Saat mengandung anak pertama, Siti Badriah mengalami kondisi kesehatan yang membuatnya harus mendapat penanganan tertentu. Pengalaman tersebut menjadi pertimbangan bagi Krisjiana untuk mengambil peran dalam urusan kontrasepsi keluarga.
Advertisement
"Terus aku mikir, waduh kalau misalnya Siti harus KB dan lain-lain, kayaknya terlalu banyak beban yang udah dia lakukan, dari hamil, melahirkan, itu kan sesuatu yang enggak mudah ya," ujar Krisjiana saat ditemui di Mandaya Royal Hospital Puri, Rabu (16/9/2026).
Krisjiana Pertimbangkan Kesehatan sang Istri
"Apalagi Siti pas lagi hamil itu hormonnya beda-beda. Anak pertama itu dia sampai ada pengentalan darah. Pembekuan darah kalau enggak salah, yang harus disuntik setiap hari untuk melancarkan darahnya. Dan dia naik karena suntik hormon itu, dia naik pas hamil sampai 35 kilo," sambungnya.
Krisjiana kemudian mempertimbangkan kondisi Siti setelah melewati proses kehamilan dan persalinan.
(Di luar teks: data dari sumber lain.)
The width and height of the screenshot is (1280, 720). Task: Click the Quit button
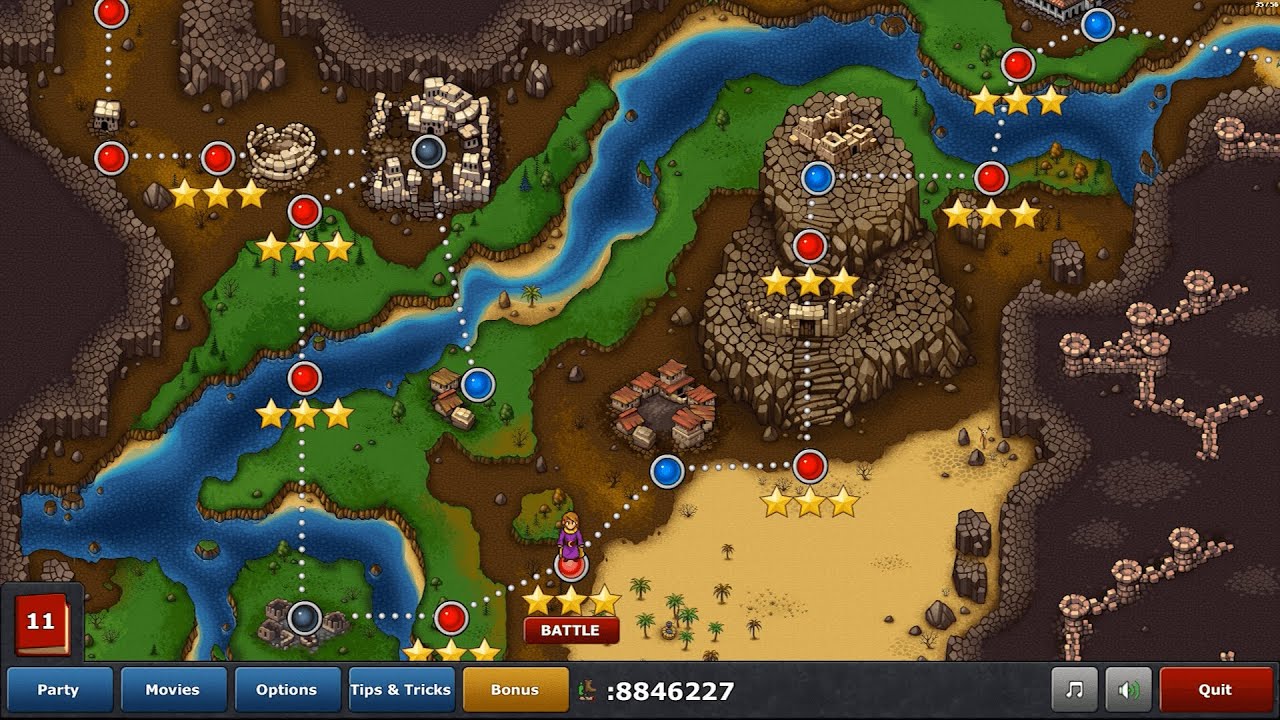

Ia merasa tidak adil jika seluruh tanggung jawab kontrasepsi kembali dibebankan kepada istrinya.
"Terus yang kedua, Siti hamil buduk sebadan-badan. Dari sini ke bawah itu semuanya borokan sebadan-badan. Terus aku mikir kalau misalnya Siti harus aku bebankan lagi, tugas aku sebagai suami ngapain gitu. Jadi apa salahnya untuk saat ini aku yang ambil beban itu," kata Krisjiana.
Vasektomi sendiri merupakan metode kontrasepsi permanen bagi pria dengan cara memotong dan menutup saluran vas deferens. Keputusan tersebut perlu dipertimbangkan secara matang karena penyambungan kembali saluran tidak selalu berhasil mengembalikan kesuburan.
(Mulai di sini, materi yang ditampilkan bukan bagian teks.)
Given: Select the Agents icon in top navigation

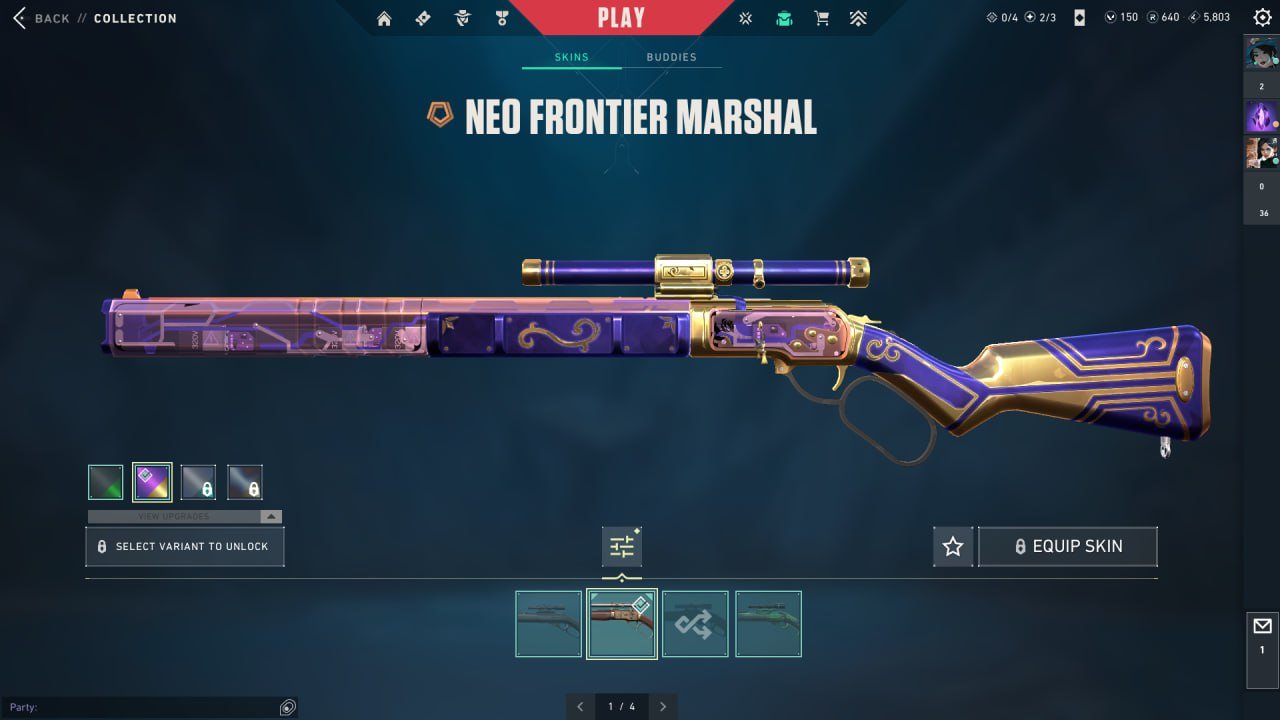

Kesampingkan Keinginan Punya Anak Laki-Laki
Karena sifatnya permanen, vasektomi umumnya ditujukan bagi pria yang sudah mantap dengan keputusan untuk tidak menambah keturunan. Konsultasi dengan dokter spesialis urologi serta pembicaraan bersama pasangan menjadi bagian penting sebelum menjalani tindakan.
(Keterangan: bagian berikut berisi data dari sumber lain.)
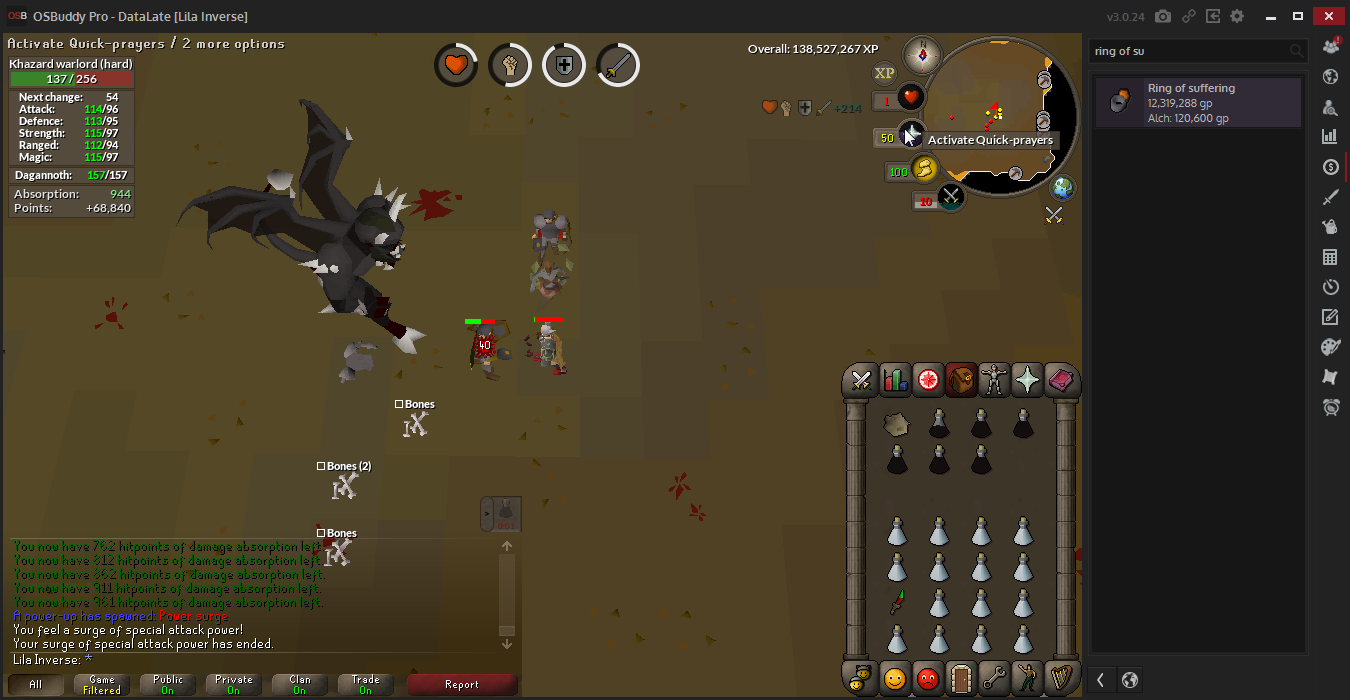The image size is (1350, 700).
Task: Open the world map globe
Action: coord(1062,187)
Krisjiana juga sempat mempertimbangkan keinginannya memiliki anak laki-laki. Namun, ia akhirnya memilih mengesampingkan keinginan tersebut karena tidak ingin Siti kembali menjalani kehamilan.
"Sebenarnya sih kita nikah dari awal bukan untuk pengin punya anak laki-laki atau perempuan ya. Sebenarnya kalau misalnya anak laki-laki mungkin keegoisan laki-laki itu sendiri ya. Jadi untuk menyingkirkannya aku mikir lagi, kayak kita menikah di awal bukan niatnya buat punya anak kan," katanya.
"Kita untuk menyatukan tali silaturahmi kita sebagai suami dan istri. Jadi aku pikir kayaknya itu bisa dikesampingkan untuk bisa punya anak laki-laki. Dan anak laki-laki dan perempuan pun sebenarnya sama aja. Aku udah dikasih Xarena, itu adalah hadiah yang luar biasa," pungkas Krisjiana.